DATA SHOWN:

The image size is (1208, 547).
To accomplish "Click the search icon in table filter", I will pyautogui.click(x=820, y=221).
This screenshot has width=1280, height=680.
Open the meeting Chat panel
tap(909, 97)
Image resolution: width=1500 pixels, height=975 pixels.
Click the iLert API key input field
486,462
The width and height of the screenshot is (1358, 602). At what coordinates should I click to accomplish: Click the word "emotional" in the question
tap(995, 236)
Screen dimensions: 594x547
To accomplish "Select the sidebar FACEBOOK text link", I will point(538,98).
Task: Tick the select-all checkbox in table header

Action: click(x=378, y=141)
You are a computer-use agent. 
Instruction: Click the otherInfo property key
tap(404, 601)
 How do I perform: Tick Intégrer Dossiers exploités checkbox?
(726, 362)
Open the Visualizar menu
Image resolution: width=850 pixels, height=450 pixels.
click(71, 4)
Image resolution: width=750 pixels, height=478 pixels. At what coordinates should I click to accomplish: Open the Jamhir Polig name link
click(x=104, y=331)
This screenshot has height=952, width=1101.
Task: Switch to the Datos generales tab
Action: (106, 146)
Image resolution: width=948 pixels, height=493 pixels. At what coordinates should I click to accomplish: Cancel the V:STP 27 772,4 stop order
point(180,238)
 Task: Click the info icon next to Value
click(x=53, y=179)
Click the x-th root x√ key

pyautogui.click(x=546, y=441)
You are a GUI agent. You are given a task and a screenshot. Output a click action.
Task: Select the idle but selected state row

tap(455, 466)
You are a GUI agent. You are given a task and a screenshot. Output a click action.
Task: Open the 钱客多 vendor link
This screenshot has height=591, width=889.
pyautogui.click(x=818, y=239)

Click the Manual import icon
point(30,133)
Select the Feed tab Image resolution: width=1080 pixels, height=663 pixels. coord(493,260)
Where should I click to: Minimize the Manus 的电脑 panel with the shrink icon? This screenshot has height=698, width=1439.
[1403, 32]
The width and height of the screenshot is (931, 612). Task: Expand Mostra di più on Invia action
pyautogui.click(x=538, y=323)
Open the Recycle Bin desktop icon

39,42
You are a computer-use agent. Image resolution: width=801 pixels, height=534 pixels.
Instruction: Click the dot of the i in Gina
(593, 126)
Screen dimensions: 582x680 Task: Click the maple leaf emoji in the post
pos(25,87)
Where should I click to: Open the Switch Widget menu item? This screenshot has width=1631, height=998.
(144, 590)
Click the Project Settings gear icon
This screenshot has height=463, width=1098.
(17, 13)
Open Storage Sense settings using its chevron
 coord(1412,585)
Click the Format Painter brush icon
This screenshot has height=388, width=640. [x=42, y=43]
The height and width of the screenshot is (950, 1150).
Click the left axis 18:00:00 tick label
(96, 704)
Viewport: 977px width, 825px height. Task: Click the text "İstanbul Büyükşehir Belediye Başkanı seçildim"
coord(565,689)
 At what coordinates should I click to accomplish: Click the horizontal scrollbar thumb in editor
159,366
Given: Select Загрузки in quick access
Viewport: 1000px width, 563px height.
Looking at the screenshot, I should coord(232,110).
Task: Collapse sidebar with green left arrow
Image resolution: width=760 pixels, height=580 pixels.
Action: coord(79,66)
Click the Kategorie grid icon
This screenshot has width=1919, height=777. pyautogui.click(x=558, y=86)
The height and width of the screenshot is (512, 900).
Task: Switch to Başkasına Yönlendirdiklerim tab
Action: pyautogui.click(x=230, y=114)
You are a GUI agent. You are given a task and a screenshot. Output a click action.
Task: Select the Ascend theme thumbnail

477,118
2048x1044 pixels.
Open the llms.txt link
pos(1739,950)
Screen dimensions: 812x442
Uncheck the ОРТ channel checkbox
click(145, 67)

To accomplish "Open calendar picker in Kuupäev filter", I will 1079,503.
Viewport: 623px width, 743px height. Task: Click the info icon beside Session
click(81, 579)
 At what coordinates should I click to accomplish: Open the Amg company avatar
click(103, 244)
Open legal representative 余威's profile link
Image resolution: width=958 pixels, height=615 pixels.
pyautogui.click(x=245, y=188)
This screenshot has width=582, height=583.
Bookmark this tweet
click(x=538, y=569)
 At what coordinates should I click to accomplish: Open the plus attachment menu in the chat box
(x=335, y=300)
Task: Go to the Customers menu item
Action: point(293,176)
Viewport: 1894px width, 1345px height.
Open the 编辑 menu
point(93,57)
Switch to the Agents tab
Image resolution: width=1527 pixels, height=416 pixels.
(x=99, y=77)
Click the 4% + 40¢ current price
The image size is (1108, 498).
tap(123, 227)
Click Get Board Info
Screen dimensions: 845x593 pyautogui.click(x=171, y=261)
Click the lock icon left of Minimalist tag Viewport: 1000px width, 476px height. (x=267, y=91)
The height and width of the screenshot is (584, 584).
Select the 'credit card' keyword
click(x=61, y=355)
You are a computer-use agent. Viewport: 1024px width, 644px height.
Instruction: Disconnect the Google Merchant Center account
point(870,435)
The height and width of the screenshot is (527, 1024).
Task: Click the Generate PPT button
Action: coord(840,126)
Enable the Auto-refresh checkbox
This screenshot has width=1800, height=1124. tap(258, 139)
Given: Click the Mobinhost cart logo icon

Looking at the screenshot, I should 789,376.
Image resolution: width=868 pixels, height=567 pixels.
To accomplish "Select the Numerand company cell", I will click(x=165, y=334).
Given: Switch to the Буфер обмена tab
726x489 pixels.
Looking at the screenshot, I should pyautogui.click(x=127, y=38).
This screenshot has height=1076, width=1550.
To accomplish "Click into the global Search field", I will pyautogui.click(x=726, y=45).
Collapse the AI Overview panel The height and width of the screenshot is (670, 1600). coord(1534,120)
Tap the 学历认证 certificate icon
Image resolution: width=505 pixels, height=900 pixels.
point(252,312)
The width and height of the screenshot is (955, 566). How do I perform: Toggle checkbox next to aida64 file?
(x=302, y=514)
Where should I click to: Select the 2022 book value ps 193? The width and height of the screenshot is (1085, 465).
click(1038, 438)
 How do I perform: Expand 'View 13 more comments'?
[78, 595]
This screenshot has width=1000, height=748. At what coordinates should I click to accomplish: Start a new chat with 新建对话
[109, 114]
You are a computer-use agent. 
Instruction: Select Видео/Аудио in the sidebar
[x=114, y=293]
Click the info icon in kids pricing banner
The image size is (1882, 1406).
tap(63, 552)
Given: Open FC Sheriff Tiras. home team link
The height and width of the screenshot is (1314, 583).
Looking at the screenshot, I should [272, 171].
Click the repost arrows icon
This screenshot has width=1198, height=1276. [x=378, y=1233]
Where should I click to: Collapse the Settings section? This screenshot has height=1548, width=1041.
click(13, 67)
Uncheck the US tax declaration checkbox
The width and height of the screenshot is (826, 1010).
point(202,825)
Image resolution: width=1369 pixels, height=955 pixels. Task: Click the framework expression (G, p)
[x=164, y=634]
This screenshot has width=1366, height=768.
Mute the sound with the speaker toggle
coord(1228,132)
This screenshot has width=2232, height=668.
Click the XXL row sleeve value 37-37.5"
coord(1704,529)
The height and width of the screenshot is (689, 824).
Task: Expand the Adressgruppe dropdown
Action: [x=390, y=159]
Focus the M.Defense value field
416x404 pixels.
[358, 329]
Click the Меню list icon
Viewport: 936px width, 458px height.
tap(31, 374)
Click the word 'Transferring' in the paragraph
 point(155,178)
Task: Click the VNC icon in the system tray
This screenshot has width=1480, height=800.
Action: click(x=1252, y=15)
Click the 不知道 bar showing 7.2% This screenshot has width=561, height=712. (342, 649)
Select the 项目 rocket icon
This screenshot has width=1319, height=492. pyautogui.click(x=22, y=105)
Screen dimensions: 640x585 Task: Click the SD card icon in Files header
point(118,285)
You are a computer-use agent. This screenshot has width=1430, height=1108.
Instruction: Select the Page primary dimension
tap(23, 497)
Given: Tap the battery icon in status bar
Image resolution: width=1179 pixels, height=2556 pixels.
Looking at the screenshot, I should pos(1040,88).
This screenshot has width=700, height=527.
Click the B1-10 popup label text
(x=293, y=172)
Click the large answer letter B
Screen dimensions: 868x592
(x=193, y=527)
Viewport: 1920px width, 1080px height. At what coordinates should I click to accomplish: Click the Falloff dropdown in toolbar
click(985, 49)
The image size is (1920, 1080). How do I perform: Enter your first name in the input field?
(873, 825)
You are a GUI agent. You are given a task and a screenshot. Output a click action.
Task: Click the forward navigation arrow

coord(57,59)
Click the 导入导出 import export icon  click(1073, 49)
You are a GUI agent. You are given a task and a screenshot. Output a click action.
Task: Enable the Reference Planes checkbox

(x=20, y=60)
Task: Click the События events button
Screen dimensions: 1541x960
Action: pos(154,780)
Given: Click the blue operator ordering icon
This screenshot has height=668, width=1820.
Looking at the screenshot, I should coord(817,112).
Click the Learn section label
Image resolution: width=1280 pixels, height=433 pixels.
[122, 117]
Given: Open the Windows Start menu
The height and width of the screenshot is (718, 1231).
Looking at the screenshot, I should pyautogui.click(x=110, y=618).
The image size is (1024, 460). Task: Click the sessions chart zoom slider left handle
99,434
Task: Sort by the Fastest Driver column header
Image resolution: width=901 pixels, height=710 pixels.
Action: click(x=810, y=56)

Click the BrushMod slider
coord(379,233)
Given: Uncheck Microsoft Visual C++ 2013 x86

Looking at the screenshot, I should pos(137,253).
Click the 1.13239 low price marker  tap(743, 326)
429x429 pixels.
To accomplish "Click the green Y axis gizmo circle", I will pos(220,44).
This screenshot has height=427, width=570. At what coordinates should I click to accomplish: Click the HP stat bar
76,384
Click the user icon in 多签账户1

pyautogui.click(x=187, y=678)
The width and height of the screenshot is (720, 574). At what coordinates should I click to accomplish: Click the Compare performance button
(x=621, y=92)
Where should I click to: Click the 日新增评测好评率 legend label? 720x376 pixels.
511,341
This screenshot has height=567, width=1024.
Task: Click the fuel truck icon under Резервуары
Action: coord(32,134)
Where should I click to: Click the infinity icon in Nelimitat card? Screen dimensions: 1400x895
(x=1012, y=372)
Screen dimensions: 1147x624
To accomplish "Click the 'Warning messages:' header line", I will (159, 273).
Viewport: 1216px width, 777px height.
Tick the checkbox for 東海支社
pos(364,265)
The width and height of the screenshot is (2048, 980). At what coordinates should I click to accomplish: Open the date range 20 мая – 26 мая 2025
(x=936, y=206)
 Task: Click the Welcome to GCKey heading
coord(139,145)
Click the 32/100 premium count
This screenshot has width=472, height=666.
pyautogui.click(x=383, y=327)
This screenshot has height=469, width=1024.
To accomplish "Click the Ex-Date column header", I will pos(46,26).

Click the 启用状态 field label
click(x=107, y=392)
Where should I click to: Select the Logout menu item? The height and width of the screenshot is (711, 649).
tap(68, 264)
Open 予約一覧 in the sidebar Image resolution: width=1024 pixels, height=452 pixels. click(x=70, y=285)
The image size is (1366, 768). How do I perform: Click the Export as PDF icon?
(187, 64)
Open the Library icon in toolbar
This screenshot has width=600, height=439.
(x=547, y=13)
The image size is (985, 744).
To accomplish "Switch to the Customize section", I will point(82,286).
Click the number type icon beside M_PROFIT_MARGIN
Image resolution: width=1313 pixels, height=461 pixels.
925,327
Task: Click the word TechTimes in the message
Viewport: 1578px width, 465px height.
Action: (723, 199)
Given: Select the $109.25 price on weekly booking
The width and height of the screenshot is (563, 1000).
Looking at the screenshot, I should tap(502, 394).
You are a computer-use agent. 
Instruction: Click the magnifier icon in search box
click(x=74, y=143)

EXERCISE DETAILS: Would you print exactly the lines from the first line of the entries above through the line that has "Screen dimensions: 594x547", both included, and stop there?

SOLUTION:
The image size is (1208, 547).
To accomplish "Click the search icon in table filter", I will pyautogui.click(x=820, y=221).
This screenshot has width=1280, height=680.
Open the meeting Chat panel
tap(909, 97)
Image resolution: width=1500 pixels, height=975 pixels.
Click the iLert API key input field
486,462
The width and height of the screenshot is (1358, 602). At what coordinates should I click to accomplish: Click the word "emotional" in the question
tap(995, 236)
Screen dimensions: 594x547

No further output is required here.